采用光纤激光器对4 mm TC4板材进行对接试验，研究了焊接接头各个区域的组织特点、硬度变化及耐蚀性差异，探究显微组织对硬度及耐蚀性的影响。研究表明，焊接接头焊缝截面形貌为T形，存在少量气孔。焊缝存在粗大的原β柱状晶，晶内组织为细小的马氏体α′相；熔合线附近观察到贯穿热影响区和焊缝的原β柱状晶；热影响区组织为等轴晶，晶内组织为马氏体α′相、少量原始α相和原始β相。焊接接头的显微硬度从母材到焊缝呈现逐渐增加的趋势，至焊缝中心达到最高，约为母材的1.78倍。焊缝显微硬度也存在差异，从焊缝顶端至焊缝底端呈现不断下降的趋势。电化学测试结果表明，焊缝的Rct值分别是母材和热影响区的4.32倍和2.58倍，且具有最高的自腐蚀电位和最小的电流密度，表征为最优耐蚀性。

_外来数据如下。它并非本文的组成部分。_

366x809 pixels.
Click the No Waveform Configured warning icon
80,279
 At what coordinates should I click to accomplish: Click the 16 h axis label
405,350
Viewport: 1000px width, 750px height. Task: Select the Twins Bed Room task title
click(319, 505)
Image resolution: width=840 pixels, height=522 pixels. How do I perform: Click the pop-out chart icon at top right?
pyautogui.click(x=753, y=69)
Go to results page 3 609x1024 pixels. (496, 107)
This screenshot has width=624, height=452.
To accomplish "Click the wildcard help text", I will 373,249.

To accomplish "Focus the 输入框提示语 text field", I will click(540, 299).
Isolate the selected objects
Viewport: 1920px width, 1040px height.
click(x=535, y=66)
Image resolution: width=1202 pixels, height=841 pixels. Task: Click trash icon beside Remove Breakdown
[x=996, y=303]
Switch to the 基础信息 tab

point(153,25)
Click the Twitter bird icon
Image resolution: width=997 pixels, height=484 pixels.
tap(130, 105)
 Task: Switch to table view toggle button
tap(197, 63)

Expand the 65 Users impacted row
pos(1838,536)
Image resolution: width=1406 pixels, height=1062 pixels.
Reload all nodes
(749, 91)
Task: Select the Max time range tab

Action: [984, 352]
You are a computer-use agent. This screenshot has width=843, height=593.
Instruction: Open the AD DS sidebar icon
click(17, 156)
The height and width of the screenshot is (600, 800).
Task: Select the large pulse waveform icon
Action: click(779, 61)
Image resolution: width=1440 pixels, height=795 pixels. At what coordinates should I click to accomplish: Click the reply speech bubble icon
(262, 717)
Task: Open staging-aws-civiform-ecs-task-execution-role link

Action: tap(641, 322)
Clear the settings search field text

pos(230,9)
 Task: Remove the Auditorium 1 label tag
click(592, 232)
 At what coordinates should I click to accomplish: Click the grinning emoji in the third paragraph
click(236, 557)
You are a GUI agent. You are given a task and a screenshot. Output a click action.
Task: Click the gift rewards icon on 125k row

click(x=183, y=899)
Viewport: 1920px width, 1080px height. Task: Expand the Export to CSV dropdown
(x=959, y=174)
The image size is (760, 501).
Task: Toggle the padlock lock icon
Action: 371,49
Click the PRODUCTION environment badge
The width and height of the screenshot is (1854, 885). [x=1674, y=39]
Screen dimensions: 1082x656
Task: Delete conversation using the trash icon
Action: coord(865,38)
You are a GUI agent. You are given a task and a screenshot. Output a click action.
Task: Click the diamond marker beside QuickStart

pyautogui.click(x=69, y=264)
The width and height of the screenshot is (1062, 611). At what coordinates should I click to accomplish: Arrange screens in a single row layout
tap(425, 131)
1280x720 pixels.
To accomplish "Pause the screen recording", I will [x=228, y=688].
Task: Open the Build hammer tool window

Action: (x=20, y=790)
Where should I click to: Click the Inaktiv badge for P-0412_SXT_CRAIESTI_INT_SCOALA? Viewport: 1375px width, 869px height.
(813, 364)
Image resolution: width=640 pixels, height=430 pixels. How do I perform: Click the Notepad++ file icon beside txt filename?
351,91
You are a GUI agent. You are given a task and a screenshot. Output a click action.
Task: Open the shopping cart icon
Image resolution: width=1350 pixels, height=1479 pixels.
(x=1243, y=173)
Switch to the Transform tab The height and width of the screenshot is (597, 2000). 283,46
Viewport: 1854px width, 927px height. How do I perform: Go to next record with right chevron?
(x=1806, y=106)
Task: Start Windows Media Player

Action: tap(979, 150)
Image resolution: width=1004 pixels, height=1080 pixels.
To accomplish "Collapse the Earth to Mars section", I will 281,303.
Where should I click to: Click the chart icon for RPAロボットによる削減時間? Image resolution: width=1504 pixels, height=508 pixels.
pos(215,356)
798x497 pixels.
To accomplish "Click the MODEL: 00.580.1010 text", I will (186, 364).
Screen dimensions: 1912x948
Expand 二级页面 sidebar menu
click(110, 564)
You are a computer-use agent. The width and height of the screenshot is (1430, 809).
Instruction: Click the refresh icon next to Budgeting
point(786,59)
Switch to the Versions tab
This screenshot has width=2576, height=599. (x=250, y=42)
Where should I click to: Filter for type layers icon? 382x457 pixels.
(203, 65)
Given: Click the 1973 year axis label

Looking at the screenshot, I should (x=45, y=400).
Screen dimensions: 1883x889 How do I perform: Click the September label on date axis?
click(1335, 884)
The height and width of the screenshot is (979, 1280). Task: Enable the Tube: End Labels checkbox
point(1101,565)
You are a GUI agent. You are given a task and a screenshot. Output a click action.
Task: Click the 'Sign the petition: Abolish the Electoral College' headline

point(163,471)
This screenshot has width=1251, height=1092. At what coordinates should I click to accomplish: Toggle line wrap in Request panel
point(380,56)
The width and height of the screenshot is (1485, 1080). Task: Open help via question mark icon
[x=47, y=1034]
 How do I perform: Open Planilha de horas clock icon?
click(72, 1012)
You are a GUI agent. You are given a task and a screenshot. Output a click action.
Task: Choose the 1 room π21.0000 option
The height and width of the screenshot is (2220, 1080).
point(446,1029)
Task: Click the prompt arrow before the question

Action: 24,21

Microstructure and Corrosion Resistance of TC4 Titanium Alloy Laser Welded Joints

The butt welding test of 4 mm TC4 plate was carried out by fiber laser. The microstructure characteristics, hardness changes and corrosion resistance differences of each area of welded joints were studied, and the influence of microstructure on hardness and corrosion resistance was explored. The research shows that the weld section morphology of the welded joint is T-shaped and there are a few pores. There are coarse β columnar crystals in the weld, and the microstructure is fine martensite α′ phase. β columnar crystals throughout the heat affected zone and weld are observed near the fusion line. The microstructure of the HAZ is equiaxed, and the in-grain microstructure is martensite α′ phase and a small amount of original α phases and β phases. The microhardness of the welded joint increases gradually from the base metal to the weld, and reaches the highest at the weld center, which is about 1.78 times of the base metal. There are also differences in the microhardness of the weld, which shows a decreasing trend from the top to the bottom of the weld. The electrochemical test results show that the Rct of the weld is 4.32 times of that of the base metal and 2.58 times of that of the heat affected zone, and it has the highest self-corrosion potential and the smallest current density, which characterize the optimal corrosion resistance.